The mother of slain Florida teenager Trayvon Martin will speak Sunday at a Baltimore mega-church about how she's coping with her son's death, according to the church's pastor.

Sybrina Fulton's appearance at Empowerment Temple Church in Northwest Baltimore will be her first in the city, and an opportunity for local parishioners to hear from "a mother who has grieved but still has strength," according to the Rev. Jamal-Harrison Bryant, who founded the 8,000-member church in 2000.

Martin, an African American 17-year-old, was shot in February in a gated community in Sanford, Fla., by Hispanic neighborhood watch volunteer George Zimmerman. The killing has received nationwide media attention and has sparked protests and rallies in Baltimore and across the country. Martin was unarmed and wearing a hoodie at the time, and many have argued he was the victim of racial profiling.

Bryant arranged Fulton's visit himself, after having developed a relationship with Martin's family in the past three months.

Last month, Bryant stood on a Florida stage with the family after Zimmerman was charged with second-degree murder.

"Many said we were rabble-rousers and outside agitators," Bryant said at the family news conference at the time. "We are here because injustice is here. We are going to stay on this case until all of the Trayvon Martins across America have their place in the halls of justice."

Fulton's message Sunday will be especially poignant for those who have lost their own loved ones to violence, Bryant said.

"We've encouraged people within our congregation, if they know someone who has suffered a similar loss, to come on Sunday," he said.

Bryant first aligned himself with Martin's family shortly after the teen's death, when he was called down to Sanford by local pastors there, he said.

Bryant had gotten to know those pastors between 1995 and 2000, when he served under Kweisi Mfume as the national youth director for the National Association for the Advancement of Colored People, he said.

The pastors asked for his help because they knew he had "the history and the organization" to handle an influx of media and a bright spotlight, Bryant said.

Once in Sanford, Bryant met Benjamin Crump, the attorney for Martin's family (who will also be at Empowerment Temple on Sunday), and Crump introduced him to Fulton and Martin's father, Tracy Martin.

Bryant began ministering the grieving parents as they started traveling around the country asking for justice for their son — from Sanford to bigger cities like Miami, Los Angeles and Washington, D.C.
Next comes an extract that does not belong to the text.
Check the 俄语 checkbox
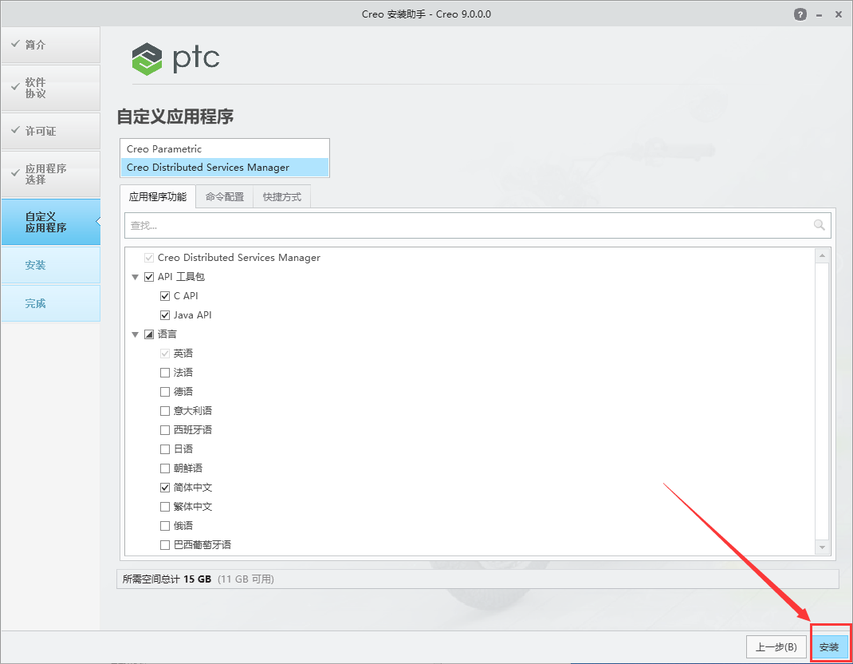This screenshot has height=664, width=853. tap(164, 525)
"The more time we spent with each other the more we felt connected, and the more they said they had faith they could trust me," Bryant said. "We developed a legitimate friendship."

Bryant said he believed there was a new civil rights movement brewing — he's part of a coalition of African American clergy called the Empowerment Movement — to secure the safety, education and economic success of the nation's African American youth.

"We are moving the black church from the sidelines to the front lines to deal with relevant civil rights issues that affect the black community," he said.

He wants Fulton to speak to his congregation because her bravery in the face of her son's death is a powerful example of how to stand up to injustice, he said.

"Sybrina is going to serve as my generation's Rosa Parks, to really stand as a lamplight for the next movement in civil rights among the hip-hop generation," Bryant said.

Empowerment Temple, at 4217 Primrose Ave., has seating for about 2,000, and Bryant said he expects a full house during the churches 9:30 a.m. and 11:30 a.m. services Sunday, when Fulton will speak.

"I think a great number from our city are going to come and stand in allegiance," he said.